• What you will do
Reply with every entry, repeated exactly as given.

• Provided entries

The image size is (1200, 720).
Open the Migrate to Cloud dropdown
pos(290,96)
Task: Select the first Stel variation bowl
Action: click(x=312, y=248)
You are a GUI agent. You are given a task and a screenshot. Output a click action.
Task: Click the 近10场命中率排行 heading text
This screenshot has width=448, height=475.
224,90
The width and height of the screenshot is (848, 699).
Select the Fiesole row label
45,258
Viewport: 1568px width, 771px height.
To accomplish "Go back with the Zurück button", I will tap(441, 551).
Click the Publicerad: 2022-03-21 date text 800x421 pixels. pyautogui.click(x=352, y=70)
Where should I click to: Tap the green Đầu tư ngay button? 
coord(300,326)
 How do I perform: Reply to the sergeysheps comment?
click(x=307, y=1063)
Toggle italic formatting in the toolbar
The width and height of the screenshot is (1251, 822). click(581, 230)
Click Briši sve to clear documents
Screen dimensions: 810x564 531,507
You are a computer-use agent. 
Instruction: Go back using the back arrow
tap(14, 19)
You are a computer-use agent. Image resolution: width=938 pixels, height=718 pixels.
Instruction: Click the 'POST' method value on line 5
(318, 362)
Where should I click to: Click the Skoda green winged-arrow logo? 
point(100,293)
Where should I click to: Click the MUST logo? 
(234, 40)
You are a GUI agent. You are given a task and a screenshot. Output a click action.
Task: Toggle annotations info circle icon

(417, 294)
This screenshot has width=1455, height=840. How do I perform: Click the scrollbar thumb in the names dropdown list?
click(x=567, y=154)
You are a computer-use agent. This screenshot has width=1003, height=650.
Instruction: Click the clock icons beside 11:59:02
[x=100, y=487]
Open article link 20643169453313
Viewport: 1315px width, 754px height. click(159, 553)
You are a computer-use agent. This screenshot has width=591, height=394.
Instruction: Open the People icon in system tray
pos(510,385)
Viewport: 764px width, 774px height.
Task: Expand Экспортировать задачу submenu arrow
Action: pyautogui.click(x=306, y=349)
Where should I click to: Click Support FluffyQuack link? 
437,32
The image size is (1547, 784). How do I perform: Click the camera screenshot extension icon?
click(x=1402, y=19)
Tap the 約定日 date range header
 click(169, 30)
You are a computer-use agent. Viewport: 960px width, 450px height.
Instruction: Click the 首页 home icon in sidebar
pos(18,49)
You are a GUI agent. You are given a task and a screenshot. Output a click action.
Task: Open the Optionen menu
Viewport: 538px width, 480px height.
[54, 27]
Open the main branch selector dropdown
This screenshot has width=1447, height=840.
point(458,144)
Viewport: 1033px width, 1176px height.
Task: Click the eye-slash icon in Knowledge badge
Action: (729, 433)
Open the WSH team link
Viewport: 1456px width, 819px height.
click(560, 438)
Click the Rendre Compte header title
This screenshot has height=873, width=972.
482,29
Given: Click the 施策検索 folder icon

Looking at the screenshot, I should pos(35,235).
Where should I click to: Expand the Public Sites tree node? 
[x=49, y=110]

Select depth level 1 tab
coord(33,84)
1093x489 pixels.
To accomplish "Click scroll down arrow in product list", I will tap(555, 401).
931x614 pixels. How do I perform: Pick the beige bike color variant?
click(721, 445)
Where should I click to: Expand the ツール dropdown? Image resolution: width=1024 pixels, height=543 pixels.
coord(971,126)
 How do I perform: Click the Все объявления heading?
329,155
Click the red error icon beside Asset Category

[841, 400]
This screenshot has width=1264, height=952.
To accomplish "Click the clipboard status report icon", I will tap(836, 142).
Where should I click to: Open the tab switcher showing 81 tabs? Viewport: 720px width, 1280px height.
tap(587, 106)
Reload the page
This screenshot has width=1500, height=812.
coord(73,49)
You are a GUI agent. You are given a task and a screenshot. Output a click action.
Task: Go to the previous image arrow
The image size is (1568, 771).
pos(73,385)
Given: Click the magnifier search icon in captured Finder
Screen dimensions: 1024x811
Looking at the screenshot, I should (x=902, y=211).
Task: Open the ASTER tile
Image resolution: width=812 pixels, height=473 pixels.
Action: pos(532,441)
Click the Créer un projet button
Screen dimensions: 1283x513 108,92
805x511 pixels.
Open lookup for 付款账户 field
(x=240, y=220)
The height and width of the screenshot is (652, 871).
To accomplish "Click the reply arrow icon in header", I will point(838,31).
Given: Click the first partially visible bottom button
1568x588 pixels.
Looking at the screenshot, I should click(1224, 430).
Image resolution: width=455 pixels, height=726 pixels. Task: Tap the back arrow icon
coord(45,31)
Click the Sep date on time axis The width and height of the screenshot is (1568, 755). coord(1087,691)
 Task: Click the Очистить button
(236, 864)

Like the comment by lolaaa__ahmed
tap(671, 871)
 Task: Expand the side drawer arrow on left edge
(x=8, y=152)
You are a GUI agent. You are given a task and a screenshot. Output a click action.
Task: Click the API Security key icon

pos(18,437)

• Completed exercise
The image size is (1200, 720).
Open the Migrate to Cloud dropdown
pos(290,96)
Task: Select the first Stel variation bowl
Action: click(x=312, y=248)
You are a GUI agent. You are given a task and a screenshot. Output a click action.
Task: Click the 近10场命中率排行 heading text
This screenshot has width=448, height=475.
224,90
The width and height of the screenshot is (848, 699).
Select the Fiesole row label
45,258
Viewport: 1568px width, 771px height.
To accomplish "Go back with the Zurück button", I will tap(441, 551).
Click the Publicerad: 2022-03-21 date text 800x421 pixels. pyautogui.click(x=352, y=70)
Where should I click to: Tap the green Đầu tư ngay button? 
coord(300,326)
 How do I perform: Reply to the sergeysheps comment?
click(x=307, y=1063)
Toggle italic formatting in the toolbar
The width and height of the screenshot is (1251, 822). click(581, 230)
Click Briši sve to clear documents
Screen dimensions: 810x564 531,507
You are a computer-use agent. 
Instruction: Go back using the back arrow
tap(14, 19)
You are a computer-use agent. Image resolution: width=938 pixels, height=718 pixels.
Instruction: Click the 'POST' method value on line 5
(318, 362)
Where should I click to: Click the Skoda green winged-arrow logo? 
point(100,293)
Where should I click to: Click the MUST logo? 
(234, 40)
You are a GUI agent. You are given a task and a screenshot. Output a click action.
Task: Toggle annotations info circle icon

(417, 294)
This screenshot has width=1455, height=840. How do I perform: Click the scrollbar thumb in the names dropdown list?
click(x=567, y=154)
You are a computer-use agent. This screenshot has width=1003, height=650.
Instruction: Click the clock icons beside 11:59:02
[x=100, y=487]
Open article link 20643169453313
Viewport: 1315px width, 754px height. click(159, 553)
You are a computer-use agent. This screenshot has width=591, height=394.
Instruction: Open the People icon in system tray
pos(510,385)
Viewport: 764px width, 774px height.
Task: Expand Экспортировать задачу submenu arrow
Action: pyautogui.click(x=306, y=349)
Where should I click to: Click Support FluffyQuack link? 
437,32
The image size is (1547, 784). How do I perform: Click the camera screenshot extension icon?
click(x=1402, y=19)
Tap the 約定日 date range header
 click(169, 30)
You are a computer-use agent. Viewport: 960px width, 450px height.
Instruction: Click the 首页 home icon in sidebar
pos(18,49)
You are a GUI agent. You are given a task and a screenshot. Output a click action.
Task: Open the Optionen menu
Viewport: 538px width, 480px height.
[54, 27]
Open the main branch selector dropdown
This screenshot has width=1447, height=840.
point(458,144)
Viewport: 1033px width, 1176px height.
Task: Click the eye-slash icon in Knowledge badge
Action: (729, 433)
Open the WSH team link
Viewport: 1456px width, 819px height.
click(560, 438)
Click the Rendre Compte header title
This screenshot has height=873, width=972.
482,29
Given: Click the 施策検索 folder icon

Looking at the screenshot, I should pos(35,235).
Where should I click to: Expand the Public Sites tree node? 
[x=49, y=110]

Select depth level 1 tab
coord(33,84)
1093x489 pixels.
To accomplish "Click scroll down arrow in product list", I will tap(555, 401).
931x614 pixels. How do I perform: Pick the beige bike color variant?
click(721, 445)
Where should I click to: Expand the ツール dropdown? Image resolution: width=1024 pixels, height=543 pixels.
coord(971,126)
 How do I perform: Click the Все объявления heading?
329,155
Click the red error icon beside Asset Category

[841, 400]
This screenshot has width=1264, height=952.
To accomplish "Click the clipboard status report icon", I will tap(836, 142).
Where should I click to: Open the tab switcher showing 81 tabs? Viewport: 720px width, 1280px height.
tap(587, 106)
Reload the page
This screenshot has width=1500, height=812.
coord(73,49)
You are a GUI agent. You are given a task and a screenshot. Output a click action.
Task: Go to the previous image arrow
The image size is (1568, 771).
pos(73,385)
Given: Click the magnifier search icon in captured Finder
Screen dimensions: 1024x811
Looking at the screenshot, I should (x=902, y=211).
Task: Open the ASTER tile
Image resolution: width=812 pixels, height=473 pixels.
Action: pos(532,441)
Click the Créer un projet button
Screen dimensions: 1283x513 108,92
805x511 pixels.
Open lookup for 付款账户 field
(x=240, y=220)
The height and width of the screenshot is (652, 871).
To accomplish "Click the reply arrow icon in header", I will point(838,31).
Given: Click the first partially visible bottom button
1568x588 pixels.
Looking at the screenshot, I should click(1224, 430).
Image resolution: width=455 pixels, height=726 pixels. Task: Tap the back arrow icon
coord(45,31)
Click the Sep date on time axis The width and height of the screenshot is (1568, 755). coord(1087,691)
 Task: Click the Очистить button
(236, 864)

Like the comment by lolaaa__ahmed
tap(671, 871)
 Task: Expand the side drawer arrow on left edge
(x=8, y=152)
You are a GUI agent. You are given a task and a screenshot. Output a click action.
Task: Click the API Security key icon

pos(18,437)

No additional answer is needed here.